昼休み、学食に向かう途中で携帯が震えた。
 友達には先に行って席取っとけ。と指示して、歩きながら電話に出る。
 画面に表示された名前を確認すると、冬の寒さが少しだけ和らいだ気がする。
「もしもし?」
『恭一君?今昼休み?』
 こちらを気遣っている男の声。容姿も柔らかな印象を受けるのだが、声もどこか優しげに聞こえる。
 この高校の卒業生だという泉は、おそらく時間を見て自分の記憶を探ったことだろう。
「昼休みですよ。どうしたんですか?」
 数年前、泉もここにいたのだろうか。そう思うと当たり前に日々歩いている廊下も特別なものに思えるから不思議だ。
 頭髪検査に引っかかって、生活指導に怒られていたと思われる。
 案外、今の生活指導の教師に泉の名前を聞いたら覚えているかも知れない。
 数年前に思いをはせている恭一の耳に『悪いんだけど…』と控えめなお願いが届いた。
『次に、こっちに来る時は女優の安田さんって人の写真集と、その人に関する雑誌とか買って来てくれないかな?』
 恭一は週に一、二度は泉の家に行っている。
 最初は人形に関することを尋ねたり、仕事が見たいと言っていたのだが、最近は遊びに行っているというほうが正しい。
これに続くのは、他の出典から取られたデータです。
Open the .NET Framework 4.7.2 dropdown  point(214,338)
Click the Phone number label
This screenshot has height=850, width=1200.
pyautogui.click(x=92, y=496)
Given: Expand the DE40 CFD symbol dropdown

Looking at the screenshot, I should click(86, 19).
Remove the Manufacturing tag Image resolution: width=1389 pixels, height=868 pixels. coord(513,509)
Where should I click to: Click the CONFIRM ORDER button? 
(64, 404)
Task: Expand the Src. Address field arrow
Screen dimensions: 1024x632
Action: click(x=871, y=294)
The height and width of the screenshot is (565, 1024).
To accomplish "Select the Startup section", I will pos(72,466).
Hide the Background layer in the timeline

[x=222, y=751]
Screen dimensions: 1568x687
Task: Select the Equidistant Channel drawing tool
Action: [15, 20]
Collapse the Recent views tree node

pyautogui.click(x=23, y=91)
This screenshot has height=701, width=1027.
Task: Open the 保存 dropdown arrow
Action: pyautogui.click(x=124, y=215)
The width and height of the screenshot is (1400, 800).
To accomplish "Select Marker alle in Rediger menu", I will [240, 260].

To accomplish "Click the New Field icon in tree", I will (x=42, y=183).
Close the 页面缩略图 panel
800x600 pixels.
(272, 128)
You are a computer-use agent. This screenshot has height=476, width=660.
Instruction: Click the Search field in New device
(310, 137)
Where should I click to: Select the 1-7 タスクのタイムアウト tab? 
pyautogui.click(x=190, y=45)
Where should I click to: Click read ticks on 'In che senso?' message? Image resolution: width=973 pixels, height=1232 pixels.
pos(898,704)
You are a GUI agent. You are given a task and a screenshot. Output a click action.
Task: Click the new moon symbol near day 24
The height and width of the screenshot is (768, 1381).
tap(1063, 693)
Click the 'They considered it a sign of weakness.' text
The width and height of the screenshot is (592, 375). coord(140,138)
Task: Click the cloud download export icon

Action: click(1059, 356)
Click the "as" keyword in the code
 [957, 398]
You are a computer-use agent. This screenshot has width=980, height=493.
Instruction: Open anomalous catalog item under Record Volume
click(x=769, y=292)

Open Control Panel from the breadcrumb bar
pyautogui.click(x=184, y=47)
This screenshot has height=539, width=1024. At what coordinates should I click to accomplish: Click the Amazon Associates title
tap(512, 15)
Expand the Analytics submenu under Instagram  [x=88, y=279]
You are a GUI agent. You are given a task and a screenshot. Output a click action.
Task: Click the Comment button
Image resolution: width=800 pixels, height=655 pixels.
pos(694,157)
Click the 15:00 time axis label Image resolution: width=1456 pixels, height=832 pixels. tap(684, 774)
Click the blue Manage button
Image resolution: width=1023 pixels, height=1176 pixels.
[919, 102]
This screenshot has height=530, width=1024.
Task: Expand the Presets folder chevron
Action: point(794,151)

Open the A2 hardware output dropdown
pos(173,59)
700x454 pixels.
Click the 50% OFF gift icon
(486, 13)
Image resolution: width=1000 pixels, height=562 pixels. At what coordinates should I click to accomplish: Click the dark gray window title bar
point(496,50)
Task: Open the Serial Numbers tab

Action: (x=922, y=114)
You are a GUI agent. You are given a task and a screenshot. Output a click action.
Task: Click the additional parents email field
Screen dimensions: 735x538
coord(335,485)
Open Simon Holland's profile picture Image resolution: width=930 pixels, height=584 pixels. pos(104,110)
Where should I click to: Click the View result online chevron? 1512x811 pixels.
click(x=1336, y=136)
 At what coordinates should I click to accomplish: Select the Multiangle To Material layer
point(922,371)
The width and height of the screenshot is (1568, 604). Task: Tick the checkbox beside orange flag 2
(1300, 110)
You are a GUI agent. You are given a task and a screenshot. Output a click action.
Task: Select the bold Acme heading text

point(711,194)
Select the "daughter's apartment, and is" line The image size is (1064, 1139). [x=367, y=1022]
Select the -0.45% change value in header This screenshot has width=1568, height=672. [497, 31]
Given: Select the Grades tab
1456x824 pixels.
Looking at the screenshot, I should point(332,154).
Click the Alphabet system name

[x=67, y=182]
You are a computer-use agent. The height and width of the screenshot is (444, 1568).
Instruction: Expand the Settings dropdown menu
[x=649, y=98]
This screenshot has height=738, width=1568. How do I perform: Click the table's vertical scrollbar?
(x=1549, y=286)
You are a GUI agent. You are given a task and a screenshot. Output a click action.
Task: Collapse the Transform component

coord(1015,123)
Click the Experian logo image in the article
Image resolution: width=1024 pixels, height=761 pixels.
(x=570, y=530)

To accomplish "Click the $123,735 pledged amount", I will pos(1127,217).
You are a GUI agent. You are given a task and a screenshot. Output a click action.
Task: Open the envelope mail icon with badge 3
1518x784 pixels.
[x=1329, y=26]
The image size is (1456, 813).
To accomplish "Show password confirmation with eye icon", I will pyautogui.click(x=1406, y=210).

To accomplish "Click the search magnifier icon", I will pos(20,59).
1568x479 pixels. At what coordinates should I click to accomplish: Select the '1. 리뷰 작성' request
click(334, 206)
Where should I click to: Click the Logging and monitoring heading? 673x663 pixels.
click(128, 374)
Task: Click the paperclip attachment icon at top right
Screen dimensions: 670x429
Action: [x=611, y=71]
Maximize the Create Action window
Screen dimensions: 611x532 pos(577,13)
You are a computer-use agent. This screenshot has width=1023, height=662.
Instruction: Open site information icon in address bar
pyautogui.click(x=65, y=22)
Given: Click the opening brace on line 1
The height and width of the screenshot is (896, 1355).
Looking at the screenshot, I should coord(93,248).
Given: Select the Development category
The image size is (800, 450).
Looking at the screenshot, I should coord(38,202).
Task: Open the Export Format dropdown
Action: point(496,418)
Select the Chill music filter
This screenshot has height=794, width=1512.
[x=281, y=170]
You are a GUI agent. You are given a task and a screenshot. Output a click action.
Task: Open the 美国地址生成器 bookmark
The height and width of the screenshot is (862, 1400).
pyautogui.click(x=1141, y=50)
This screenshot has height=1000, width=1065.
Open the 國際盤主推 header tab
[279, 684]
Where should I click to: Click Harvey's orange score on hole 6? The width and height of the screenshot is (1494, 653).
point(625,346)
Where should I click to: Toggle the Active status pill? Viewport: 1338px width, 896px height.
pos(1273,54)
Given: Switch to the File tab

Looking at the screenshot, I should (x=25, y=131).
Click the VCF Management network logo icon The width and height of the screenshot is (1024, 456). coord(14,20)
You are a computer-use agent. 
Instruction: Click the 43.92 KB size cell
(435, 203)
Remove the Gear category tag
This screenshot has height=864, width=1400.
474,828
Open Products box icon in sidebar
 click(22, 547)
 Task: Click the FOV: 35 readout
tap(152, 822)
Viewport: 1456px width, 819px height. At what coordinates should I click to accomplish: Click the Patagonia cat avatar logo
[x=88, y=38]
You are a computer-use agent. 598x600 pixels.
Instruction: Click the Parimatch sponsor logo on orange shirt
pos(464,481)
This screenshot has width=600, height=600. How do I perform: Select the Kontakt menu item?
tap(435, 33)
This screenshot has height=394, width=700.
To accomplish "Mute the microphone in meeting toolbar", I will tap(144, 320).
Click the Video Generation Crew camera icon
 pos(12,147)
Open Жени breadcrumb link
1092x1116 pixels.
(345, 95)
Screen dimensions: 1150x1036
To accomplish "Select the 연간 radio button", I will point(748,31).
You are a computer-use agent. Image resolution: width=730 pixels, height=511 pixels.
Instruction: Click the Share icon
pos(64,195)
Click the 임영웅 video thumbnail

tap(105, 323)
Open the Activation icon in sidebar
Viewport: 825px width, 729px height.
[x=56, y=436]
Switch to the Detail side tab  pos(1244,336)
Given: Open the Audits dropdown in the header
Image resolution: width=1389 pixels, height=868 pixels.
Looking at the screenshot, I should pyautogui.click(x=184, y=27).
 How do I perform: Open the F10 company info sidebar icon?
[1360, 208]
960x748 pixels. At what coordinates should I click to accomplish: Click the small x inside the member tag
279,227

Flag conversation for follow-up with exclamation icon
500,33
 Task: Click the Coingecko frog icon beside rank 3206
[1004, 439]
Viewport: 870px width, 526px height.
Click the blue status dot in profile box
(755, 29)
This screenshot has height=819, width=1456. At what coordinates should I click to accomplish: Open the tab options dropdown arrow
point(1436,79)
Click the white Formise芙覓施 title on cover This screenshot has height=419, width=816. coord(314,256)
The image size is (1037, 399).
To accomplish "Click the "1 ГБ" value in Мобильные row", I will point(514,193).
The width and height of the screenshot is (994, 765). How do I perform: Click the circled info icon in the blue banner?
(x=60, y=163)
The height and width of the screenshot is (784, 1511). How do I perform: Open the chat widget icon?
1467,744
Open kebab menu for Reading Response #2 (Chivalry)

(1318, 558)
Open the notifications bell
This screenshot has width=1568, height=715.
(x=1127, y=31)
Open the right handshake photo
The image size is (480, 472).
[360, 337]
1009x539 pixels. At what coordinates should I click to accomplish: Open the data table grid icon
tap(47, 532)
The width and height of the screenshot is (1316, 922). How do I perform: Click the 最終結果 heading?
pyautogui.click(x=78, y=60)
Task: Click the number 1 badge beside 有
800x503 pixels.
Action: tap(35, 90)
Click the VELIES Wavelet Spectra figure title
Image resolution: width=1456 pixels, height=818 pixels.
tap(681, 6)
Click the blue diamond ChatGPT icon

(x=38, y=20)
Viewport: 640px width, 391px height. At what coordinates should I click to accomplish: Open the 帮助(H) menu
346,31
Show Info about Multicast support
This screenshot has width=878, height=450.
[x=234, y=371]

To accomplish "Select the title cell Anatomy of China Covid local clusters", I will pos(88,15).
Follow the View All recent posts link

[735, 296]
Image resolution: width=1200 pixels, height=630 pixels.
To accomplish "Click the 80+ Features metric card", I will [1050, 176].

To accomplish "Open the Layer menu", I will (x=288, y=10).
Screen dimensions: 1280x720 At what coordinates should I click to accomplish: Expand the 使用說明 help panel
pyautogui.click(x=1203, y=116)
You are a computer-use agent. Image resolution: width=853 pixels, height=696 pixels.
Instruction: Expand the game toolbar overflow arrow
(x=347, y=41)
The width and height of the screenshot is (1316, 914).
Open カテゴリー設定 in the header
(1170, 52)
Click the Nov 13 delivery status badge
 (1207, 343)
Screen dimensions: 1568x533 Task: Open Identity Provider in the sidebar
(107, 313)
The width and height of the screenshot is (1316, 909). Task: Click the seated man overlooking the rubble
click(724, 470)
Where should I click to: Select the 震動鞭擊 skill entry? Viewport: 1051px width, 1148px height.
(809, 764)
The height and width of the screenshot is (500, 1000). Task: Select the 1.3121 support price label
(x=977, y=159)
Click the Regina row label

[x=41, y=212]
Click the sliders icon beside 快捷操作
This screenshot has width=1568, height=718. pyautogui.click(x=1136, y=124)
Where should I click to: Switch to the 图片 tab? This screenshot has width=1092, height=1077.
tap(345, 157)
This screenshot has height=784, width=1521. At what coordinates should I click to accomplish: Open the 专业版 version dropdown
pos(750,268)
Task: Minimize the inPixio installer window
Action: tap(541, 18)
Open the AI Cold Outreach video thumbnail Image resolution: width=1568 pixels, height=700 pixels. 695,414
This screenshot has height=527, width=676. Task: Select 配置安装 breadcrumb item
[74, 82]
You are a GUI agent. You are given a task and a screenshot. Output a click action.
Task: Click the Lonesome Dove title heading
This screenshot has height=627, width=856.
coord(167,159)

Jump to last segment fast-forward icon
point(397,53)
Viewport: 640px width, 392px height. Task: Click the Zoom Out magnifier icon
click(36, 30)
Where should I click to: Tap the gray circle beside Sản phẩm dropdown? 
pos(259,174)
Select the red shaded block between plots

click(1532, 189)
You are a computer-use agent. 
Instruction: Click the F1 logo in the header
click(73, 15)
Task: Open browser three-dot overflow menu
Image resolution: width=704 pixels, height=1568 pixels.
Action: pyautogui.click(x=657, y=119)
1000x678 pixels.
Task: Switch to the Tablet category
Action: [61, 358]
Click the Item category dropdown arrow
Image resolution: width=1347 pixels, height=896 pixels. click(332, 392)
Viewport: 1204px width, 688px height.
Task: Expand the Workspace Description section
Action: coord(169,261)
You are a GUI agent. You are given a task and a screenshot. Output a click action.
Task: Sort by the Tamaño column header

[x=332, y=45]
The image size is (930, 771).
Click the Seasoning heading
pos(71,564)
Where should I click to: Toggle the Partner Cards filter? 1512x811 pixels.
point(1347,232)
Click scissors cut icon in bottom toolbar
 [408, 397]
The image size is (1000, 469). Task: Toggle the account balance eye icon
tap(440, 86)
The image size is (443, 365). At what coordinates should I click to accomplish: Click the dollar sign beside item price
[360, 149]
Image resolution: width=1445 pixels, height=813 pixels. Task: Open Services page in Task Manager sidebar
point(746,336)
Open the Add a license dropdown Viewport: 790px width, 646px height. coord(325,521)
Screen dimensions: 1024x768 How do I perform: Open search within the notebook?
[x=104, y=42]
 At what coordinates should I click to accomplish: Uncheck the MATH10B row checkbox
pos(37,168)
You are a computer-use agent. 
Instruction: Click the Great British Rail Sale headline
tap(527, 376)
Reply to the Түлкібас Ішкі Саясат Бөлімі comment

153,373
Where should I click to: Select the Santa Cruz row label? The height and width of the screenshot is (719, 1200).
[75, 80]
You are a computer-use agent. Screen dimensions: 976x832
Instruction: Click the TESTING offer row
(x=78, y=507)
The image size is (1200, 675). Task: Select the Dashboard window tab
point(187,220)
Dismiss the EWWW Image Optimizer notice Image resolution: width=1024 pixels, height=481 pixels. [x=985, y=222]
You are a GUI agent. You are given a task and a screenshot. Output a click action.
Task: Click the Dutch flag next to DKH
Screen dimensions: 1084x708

 接客のための家、日本家屋に初めの頃は通っていたのだが、いい加減仕事場兼自宅に案内するのが面倒になったのだろう、泉は「直接こっち来て」とすぐに自宅に来るように言ってくれた。
 仕事をしている時はいちいちインターホンが鳴ったくらいで作業を中断するのが嫌なので、こちらに人を呼ぶことはないらしい。
 恭一は特例扱いだ。
 しかし事前に「何時頃に行きます」というメールを泉に送らなければいけない。
 そうしなければ、玄関のドアが開けられることはない。
「安田って、安田亜美ですか?」
 最近ドラマなどで活躍しているらしい女優の名前を挙げた。
 恭一はドラマを見ることはないのだが、クラスの話題やたまたまつけたテレビなどによく出ている。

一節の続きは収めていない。